One of the last vestiges of the previous regime, Fuller was general manager Phil Emery’s last first-round pick.
The Bears are cutting cornerback Kyle Fuller rather than pay his $20 million salary cap charge this season, NFL Network said Thursday night.
One of the last vestiges of the previous regime, Fuller was general manager Phil Emery’s last first-round pick. The Virginia Tech alum was drafted No. 14 in 2014, one spot after defensive lineman Aaron Donald, whom the Bears coveted.
Fuller started 30 games in his first two years but sat out all of 2016 after having knee surgery late in camp. In the 2016 offseason, general manager Ryan Pace chose not to pick up his 2018 fifth-year option, then watched Fuller emerge in 2017 as one of the best cornerbacks in the game.

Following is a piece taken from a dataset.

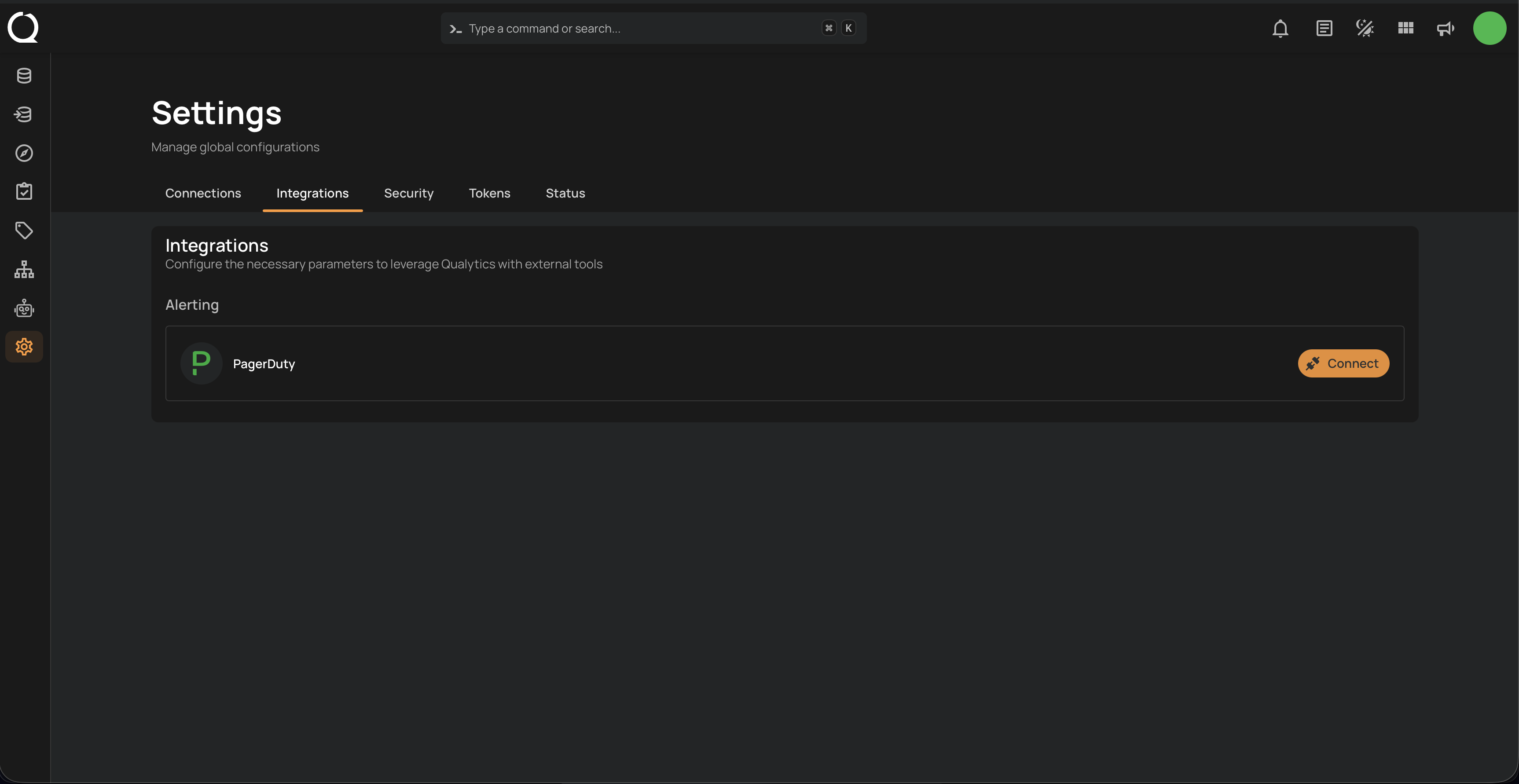The width and height of the screenshot is (1519, 784).
Task: Open Explore via the compass sidebar icon
Action: (24, 153)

Pace gave him the transition tag in 2018, which allowed the Bears to match a monster offer from the rival Packers: four years at $56 million. He made the Pro Bowl the next two seasons, and tied for the NFL lead with seven interceptions in 2018. He totaled only three interceptions since, but his tone-setting physicality has made him one of the NFL’s most unique cornerbacks.
When the Bears restructured Fuller’s deal a year ago, it ensured he would cost $20 million against the 2021 salary cap unless the Bears signed him to an extension first. The Bears began the league year Wednesday under the cap, but needed to create more space to facilitate the signing of quarterback Andy Dalton, tackle Germain Ifedi and others.